Utah Tenant Rights

Utah tenant rights are based on a mutual relationship of respect between the landlord and the tenant. Both parties must follow the law to maintain a beneficial relationship.


Utah tenants rights urge the tenant to conduct a walk through of the apartment before they move in. The tenant should get the landlord to sign the list of damages. This list allows the tenant to protect themselves against being charged for damages that they did not create.

Although Utah tenants rights do allow the landlord and tenant to make an oral agreement, they are urged to sign a lease. A lease spells out all of the terms and conditions of the rental agreement and protects both parties in the case of a dispute.


Tenant rights in Utah does not place a limit on the amount of security deposit the landlord is allowed to charge. Similarly, tenants rights in Utah do not stipulate that the landlord must place the deposit in a separate account for the tenant, nor are they required to pay interest on the deposit. However, Utah tenants rights do require that the landlord pays the deposit back within 30 days of the tenant moving out, provided that the tenant has issued a forwarding address to the landlord. If the landlord keeps any part of the deposit, they must issue a written notice that explains the deductions.

Paying Rent

Under tenant rights in Utah, tenants have the responsibility to pay their rent in full and on time. Tenant are urged to obtain a receipt for the rent they have paid. Utah tenants rights lists several ways the tenant can obtain this receipt. For example, giving the landlord a check provides an automatic receipt. Alternatively, tenant rights in Utah state that the landlord can issue a hand-written receipt for cash. Obtaining this receipt allows the tenant to have proof that they paid rent in the case of a dispute.
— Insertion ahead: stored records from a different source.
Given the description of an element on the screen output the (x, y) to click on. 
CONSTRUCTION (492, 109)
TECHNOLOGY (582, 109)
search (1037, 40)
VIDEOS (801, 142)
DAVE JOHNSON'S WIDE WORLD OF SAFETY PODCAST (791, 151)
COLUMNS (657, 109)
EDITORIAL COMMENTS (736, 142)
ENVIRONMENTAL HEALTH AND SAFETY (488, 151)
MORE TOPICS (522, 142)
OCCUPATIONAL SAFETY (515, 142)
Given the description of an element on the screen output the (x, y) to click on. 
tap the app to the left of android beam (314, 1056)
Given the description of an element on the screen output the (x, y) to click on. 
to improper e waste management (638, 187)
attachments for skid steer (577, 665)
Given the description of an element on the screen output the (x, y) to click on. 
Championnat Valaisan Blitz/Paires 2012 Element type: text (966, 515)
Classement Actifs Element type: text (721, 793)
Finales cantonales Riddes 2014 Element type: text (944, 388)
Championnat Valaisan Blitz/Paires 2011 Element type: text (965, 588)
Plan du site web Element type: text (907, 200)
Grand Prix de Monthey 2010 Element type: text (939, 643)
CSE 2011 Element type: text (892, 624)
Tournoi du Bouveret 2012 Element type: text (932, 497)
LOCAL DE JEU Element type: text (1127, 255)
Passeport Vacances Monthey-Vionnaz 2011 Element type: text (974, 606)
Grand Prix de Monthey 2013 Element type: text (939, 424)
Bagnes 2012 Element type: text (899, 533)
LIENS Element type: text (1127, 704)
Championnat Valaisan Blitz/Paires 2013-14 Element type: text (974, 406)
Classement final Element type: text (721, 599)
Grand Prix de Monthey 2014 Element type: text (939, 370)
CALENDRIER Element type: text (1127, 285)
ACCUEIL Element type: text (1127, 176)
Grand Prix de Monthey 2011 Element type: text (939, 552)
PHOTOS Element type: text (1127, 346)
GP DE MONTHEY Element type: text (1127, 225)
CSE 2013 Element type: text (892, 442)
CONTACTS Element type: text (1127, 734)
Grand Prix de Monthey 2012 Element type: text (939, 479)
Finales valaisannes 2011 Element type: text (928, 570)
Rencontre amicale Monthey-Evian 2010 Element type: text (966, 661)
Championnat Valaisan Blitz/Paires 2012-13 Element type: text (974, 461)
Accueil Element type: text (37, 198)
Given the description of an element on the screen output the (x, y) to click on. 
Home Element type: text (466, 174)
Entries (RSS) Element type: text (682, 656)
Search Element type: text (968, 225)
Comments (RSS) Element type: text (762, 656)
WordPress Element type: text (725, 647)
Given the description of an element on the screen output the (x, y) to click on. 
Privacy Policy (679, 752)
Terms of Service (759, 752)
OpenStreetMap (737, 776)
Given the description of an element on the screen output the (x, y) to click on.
If you do not pay rent on time, Utah tenants rights allows the landlord to place a lien on your property. Tenant rights in Utah are very specific about the process the landlord must follow to place the lien, as well as which property they can place the lien on. For example, most items of furniture are exempt under Utah tenants rights.


Utah tenants rights give the landlords a lot of power when it comes to eviction. Under certain circumstances, the entire eviction process can take as little as one week, including the court procedures. For non-payment of rent, the landlord can issue a 3-day notice of eviction. Under tenant rights in Utah, if the tenant does not pay the rent within 3 days, the landlord can apply for permission to legally evict the tenant in court if the tenant does not pay within the three day time frame.

Other circumstances that warrant a three-day eviction notice under tenant rights in Utah include being a nuisance or conducting illegal activities. A five-day eviction notice can be issued for those without a lease, with or without cause.